“Back then, the relationship with members of the media was far different than it is today,” Parcells said by phone on Thursday. “It was a group of guys you got to know, and the electronic media wasn’t really around, so it was more like a group meeting.”
Parcells recalled of Litsky, “I found him a genuine, warm person.”
The depth of Litsky’s knowledge was staggering, from precise statistical notes culled from years with sports such as track and field and swimming to more than 300 obituaries he wrote for The Times, many brought to life by his infinite knowledge and fraternity of friends, local and international. Litsky’s legacy will live on for readers in the coming years through the 65 advance obituaries he has left for future publication.
If you were sitting next to Litsky at a sports event, “you were always in the right place,” a former Times colleague, Malcolm Moran, recalled. He could offer hilarious off-the-cuff, inside-the-game stories, helpful style hints or even a quality post-event dining spot he had uncovered. Small wonder that over 36 years, Litsky wrote yearbooks for the Encyclopaedia Britannica, World Book and Collier’s, among others, along with a 1975 coffee-table book, “Superstars,” that became a main selection of the Sports Illustrated Book Club.
Litsky’s appreciation and respect for minor sports — at a time when most news media outlets focused their coverage on football, basketball, baseball and hockey — extended to his early embrace of women’s sports and gender equity. In 1967, he covered the Boston Marathon when a woman, Kathrine Switzer, was pulled off the course by race officials because only men were allowed to run it then. Decades later, his courtside account of the first national college basketball title by an undefeated UConn women’s team made the front page of The Times.

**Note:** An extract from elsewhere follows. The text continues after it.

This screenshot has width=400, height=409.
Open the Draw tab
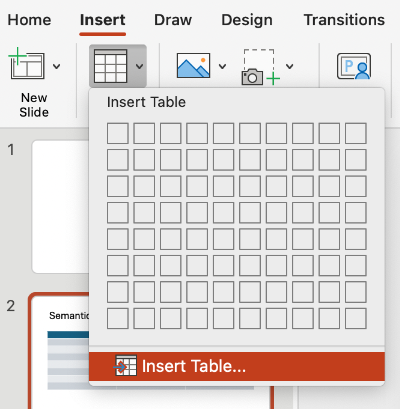[173, 20]
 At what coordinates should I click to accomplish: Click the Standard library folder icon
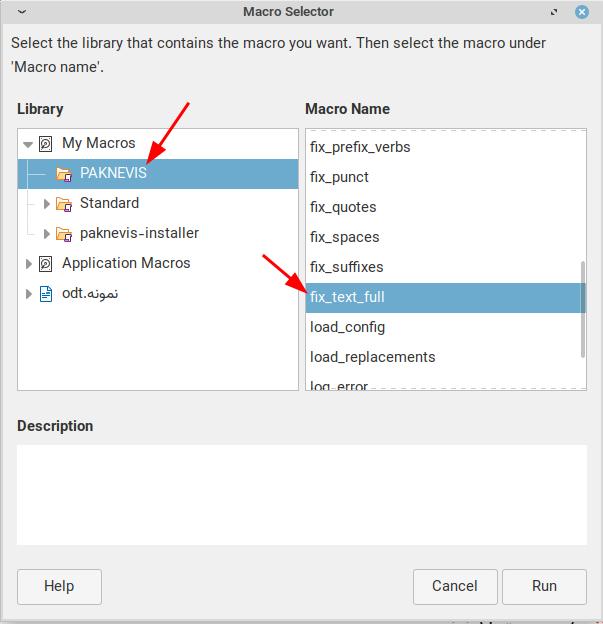tap(64, 204)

In 1997, Litsky became the first newspaper journalist named to the media wing of the International Swimming Hall of Fame, one of many such national honors.

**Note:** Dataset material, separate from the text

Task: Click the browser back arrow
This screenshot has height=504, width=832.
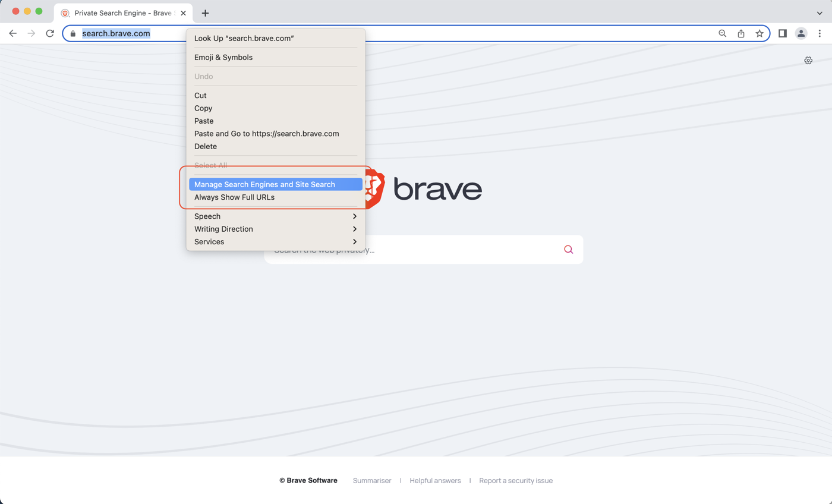Action: coord(13,33)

Born in Waterbury, Conn., Litsky graduated from the University of Connecticut in three years at age 19. After an early career with United Press, he was initially hired by The Times as a sports copy editor, specifically in Olympic sports. But over the next 11 years, his role expanded to an assistant to the sports editor supervising the weekday sports and then as a deputy sports editor supervising the Sunday section.